Datadog Metrics wires up ScheduledReporters that you configure as Dropwizard Lifecycle managed entities, guaranteeing that when your application shuts down, the reporter is closed.

This results in metrics collected immediately before an application is shutdown being discarded. This is especially problematic for Dropwizard commands that have varying run times depending on how much data processing it performs.

Imagine a Dropwizard command that when run downloads a file and processes it. Suppose the usual run time is in minutes, so you have configured your metric reporter’s frequency to be 1 minute, which is reasonable for this command. However, consider the situation where the downloaded file contains no data - the command will finish in seconds, thereby discarding any metric it has collected, as it hasn’t ran for long enough for the scheduled reporter’s executor to kick in.

Solution

If you have the ability to override the specific ScheduledReporter you are using, you could inherit from it and override the #close() method to call #report before issuing #stop. For example, if you were using the ConsoleReporter, you could override the method and then use a Service Provider Interface to provide your new reporter to Datadog Metrics.

The SPI goes in the file src/main/resources/META-INF/services/io.dropwizard.metrics.ReporterFactory

io.sadique.dropwizard.metrics.flush.CustomReporterFactory
public class CustomReporterFactory extends BaseReporterFactory {
  @Override
  public ScheduledReporter build(MetricRegistry registry) {
    return FlushingReporter.forRegistry(registry)
      .build();
  }
}

If you are using a reporter like DataogReporter, it is hard to override it as the constructor is marked private. In such situations, we can create a wrapper that provides the overridden behavior:

public class FlushOnCloseReporter extends ScheduledReporter  {
  private final ScheduledReporter wrapped;

  public FlushOnCloseReporter(ScheduledReporter wrapped, MetricRegistry registry, String name,
                              MetricFilter filter, TimeUnit rateUnit, TimeUnit durationUnit) {
    super(registry, name, filter, rateUnit, durationUnit);
    this.wrapped = wrapped;
  }

  @Override
  public void report(SortedMap<String, Gauge> gauges, SortedMap<String, Counter> counters,
                     SortedMap<String, Histogram> histograms, SortedMap<String, Meter> meters,
                     SortedMap<String, Timer> timers) {
    wrapped.report(gauges, counters, histograms, meters, timers);
  }

  @Override
  public void start(long period, TimeUnit unit) {
    wrapped.start(period, unit);
  }

  @Override
  public void stop() {
    wrapped.report();
    wrapped.stop();
  }
}

And the reporter factory can be modified to wrap the DatadogReporter.

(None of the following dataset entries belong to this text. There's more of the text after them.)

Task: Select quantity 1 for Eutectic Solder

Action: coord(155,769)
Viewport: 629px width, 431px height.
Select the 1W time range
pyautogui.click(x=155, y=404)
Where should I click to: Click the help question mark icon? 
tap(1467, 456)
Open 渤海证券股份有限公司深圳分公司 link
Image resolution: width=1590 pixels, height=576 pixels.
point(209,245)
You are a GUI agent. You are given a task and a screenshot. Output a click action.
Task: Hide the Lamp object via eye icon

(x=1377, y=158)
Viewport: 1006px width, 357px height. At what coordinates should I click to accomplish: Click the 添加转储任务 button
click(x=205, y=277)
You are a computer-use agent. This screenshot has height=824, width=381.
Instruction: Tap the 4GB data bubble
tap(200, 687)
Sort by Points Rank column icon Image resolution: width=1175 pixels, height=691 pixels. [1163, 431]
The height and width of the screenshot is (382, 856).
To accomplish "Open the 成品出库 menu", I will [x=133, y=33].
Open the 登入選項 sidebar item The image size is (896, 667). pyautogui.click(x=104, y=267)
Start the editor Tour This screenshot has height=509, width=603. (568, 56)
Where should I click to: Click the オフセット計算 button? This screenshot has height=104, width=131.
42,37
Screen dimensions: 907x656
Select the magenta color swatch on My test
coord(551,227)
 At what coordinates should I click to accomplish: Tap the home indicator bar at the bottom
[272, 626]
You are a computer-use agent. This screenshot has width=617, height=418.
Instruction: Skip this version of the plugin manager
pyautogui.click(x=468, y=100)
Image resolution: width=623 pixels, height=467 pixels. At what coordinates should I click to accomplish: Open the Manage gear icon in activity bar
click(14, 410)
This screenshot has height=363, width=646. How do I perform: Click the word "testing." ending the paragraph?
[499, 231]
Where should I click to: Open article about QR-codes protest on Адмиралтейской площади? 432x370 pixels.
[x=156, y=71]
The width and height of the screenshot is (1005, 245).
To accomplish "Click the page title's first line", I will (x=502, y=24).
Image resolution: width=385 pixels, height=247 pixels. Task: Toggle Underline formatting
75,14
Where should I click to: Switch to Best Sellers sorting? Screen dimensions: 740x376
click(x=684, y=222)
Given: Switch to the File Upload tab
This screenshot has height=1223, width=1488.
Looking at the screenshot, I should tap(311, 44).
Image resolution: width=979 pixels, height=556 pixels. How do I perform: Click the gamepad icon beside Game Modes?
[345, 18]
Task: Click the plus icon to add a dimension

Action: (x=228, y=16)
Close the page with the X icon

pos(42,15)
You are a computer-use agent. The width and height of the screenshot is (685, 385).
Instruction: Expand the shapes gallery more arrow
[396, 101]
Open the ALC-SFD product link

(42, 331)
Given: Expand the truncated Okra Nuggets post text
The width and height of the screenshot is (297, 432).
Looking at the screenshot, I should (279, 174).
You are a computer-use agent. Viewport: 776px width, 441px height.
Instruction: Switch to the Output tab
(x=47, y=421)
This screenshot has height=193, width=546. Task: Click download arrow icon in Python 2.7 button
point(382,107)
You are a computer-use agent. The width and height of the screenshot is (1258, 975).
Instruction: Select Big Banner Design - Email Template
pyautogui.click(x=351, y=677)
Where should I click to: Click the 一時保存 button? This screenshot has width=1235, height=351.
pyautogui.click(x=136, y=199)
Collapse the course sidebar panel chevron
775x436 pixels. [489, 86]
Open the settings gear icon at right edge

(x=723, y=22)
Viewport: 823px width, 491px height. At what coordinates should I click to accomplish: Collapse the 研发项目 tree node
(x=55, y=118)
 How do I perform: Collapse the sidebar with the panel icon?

public class CustomReporterFactory extends BaseReporterFactory {
  @Override
  public ScheduledReporter build(MetricRegistry registry) {
    DatadogReporter consoleReporter = DatadogReporter.forRegistry(registry)
      .filter(getFilter())
      .convertDurationsTo(getDurationUnit())
      .convertRatesTo(getRateUnit())
      .build();
    return new FlushOnCloseReporter(consoleReporter, registry, "flush-on-close(DatadogReporter)",
      getFilter(), getRateUnit(), getDurationUnit());
  }
}

This will ensure that reports are always flushed before the reporter is shutdown by Dropwizard lifecycle.